The coming months, though, will present a new challenge for the Texas-born puppy, she said.

“(The stump) is very temperature sensitive,” Lietzke said. “He doesn’t like to put it down on the cold grass in the morning, and we assume that he will hate having the snow on it.”

The vet said there are a few options for the puppy, according to Lietzke. First, they could keep Forrest’s leg, but an entire life of crooked walking could lead to arthritis, hip dysplasia, or spinal issues.

Another possibility, Lietzke said, was to amputate the leg, but a third choice stood out to her — building a prosthetic paw.

Lietzke found a group willing to take on the project: seniors in the biomedical and engineering classes at Case High School in Racine.

Last week, Liezke brought Forrest to meet the seniors, so they could examine his stump.

“We used 3D scanners,” said Sara Gauthier, the biomedical teacher. “And the kids also took ink … imprints of his good foot, and then his stump, so we can see the difference.”

With those measurements, the students have started coming up with models, said Dan Buchholz, an engineering teacher.

“It ranges from things that resemble a dog’s foot to things similar to a blade, like we’ve seen runners use,” he said.

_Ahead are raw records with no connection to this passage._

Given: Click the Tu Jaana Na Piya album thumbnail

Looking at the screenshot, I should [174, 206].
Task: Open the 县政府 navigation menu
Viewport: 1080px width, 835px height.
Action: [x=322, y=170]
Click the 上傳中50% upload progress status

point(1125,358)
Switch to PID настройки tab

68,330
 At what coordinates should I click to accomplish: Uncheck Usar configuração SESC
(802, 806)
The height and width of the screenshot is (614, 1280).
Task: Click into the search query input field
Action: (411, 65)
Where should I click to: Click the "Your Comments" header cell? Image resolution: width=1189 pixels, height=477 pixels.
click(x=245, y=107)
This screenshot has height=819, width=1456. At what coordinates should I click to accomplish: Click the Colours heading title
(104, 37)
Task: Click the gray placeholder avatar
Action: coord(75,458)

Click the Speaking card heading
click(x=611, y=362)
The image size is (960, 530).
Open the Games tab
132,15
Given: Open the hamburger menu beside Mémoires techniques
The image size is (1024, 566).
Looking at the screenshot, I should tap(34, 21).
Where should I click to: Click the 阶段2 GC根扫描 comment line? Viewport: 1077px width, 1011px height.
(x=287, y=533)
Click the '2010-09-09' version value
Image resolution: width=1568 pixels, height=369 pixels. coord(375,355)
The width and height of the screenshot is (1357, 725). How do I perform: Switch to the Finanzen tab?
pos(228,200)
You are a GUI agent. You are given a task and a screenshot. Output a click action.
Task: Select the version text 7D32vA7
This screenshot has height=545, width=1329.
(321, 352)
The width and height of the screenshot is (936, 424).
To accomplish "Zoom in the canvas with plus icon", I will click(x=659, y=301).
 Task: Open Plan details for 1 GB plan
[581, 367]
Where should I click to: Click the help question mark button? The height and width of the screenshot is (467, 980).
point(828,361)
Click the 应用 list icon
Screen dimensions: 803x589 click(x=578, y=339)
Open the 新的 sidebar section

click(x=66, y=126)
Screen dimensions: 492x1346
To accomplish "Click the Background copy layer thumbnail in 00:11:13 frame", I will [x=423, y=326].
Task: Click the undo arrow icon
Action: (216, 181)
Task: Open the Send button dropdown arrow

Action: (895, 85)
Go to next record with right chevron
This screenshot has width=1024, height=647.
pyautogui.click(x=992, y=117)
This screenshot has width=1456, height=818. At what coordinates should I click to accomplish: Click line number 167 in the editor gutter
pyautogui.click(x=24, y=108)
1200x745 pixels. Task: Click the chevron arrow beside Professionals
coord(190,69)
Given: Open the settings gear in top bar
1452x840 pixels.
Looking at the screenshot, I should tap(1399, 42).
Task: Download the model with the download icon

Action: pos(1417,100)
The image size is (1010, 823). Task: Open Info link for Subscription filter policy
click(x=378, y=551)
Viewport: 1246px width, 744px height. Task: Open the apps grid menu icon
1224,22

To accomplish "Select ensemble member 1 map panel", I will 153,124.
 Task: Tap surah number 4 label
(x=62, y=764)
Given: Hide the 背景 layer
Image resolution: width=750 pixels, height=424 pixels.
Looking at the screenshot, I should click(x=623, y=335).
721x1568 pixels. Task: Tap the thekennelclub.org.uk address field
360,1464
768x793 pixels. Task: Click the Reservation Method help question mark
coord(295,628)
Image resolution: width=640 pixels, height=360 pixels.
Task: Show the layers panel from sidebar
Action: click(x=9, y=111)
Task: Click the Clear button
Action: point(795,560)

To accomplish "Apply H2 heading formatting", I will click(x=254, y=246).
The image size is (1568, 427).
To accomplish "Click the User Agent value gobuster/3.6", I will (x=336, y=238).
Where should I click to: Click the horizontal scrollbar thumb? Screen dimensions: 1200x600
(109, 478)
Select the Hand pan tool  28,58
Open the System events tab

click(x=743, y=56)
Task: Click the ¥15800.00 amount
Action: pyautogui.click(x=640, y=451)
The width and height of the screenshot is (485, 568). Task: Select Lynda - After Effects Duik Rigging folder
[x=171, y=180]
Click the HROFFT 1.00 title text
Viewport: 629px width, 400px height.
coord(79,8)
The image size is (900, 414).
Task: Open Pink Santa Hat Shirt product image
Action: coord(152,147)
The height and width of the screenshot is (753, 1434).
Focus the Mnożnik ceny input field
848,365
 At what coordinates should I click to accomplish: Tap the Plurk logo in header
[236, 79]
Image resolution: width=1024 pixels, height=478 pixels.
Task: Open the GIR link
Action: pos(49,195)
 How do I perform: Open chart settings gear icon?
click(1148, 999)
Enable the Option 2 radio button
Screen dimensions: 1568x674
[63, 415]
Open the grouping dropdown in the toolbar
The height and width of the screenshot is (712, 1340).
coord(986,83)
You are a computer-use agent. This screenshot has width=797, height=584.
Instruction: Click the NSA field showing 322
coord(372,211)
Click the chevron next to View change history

The model has to work in all kinds of weather, Buchholz said, and be strong enough to withstand some chewing. On top of that, he said, it has to adapt as Forrest gets older.

Some models are designed to grow as Forrest grows, he said, while others would have to be upgraded every few months as he gets bigger.

“We’re asking our kids to be risk-takers and think outside the box,” Buchholz said. “People talk a lot about real-world problems, and it doesn’t get any more real than that. We really just want to help this little guy out.”

All in all, things are looking up for the puppy. Last Monday, Forrest was adopted, and next week, he’ll come back to class to get the models fitted.

If all goes well, he’ll have a new paw by Thanksgiving.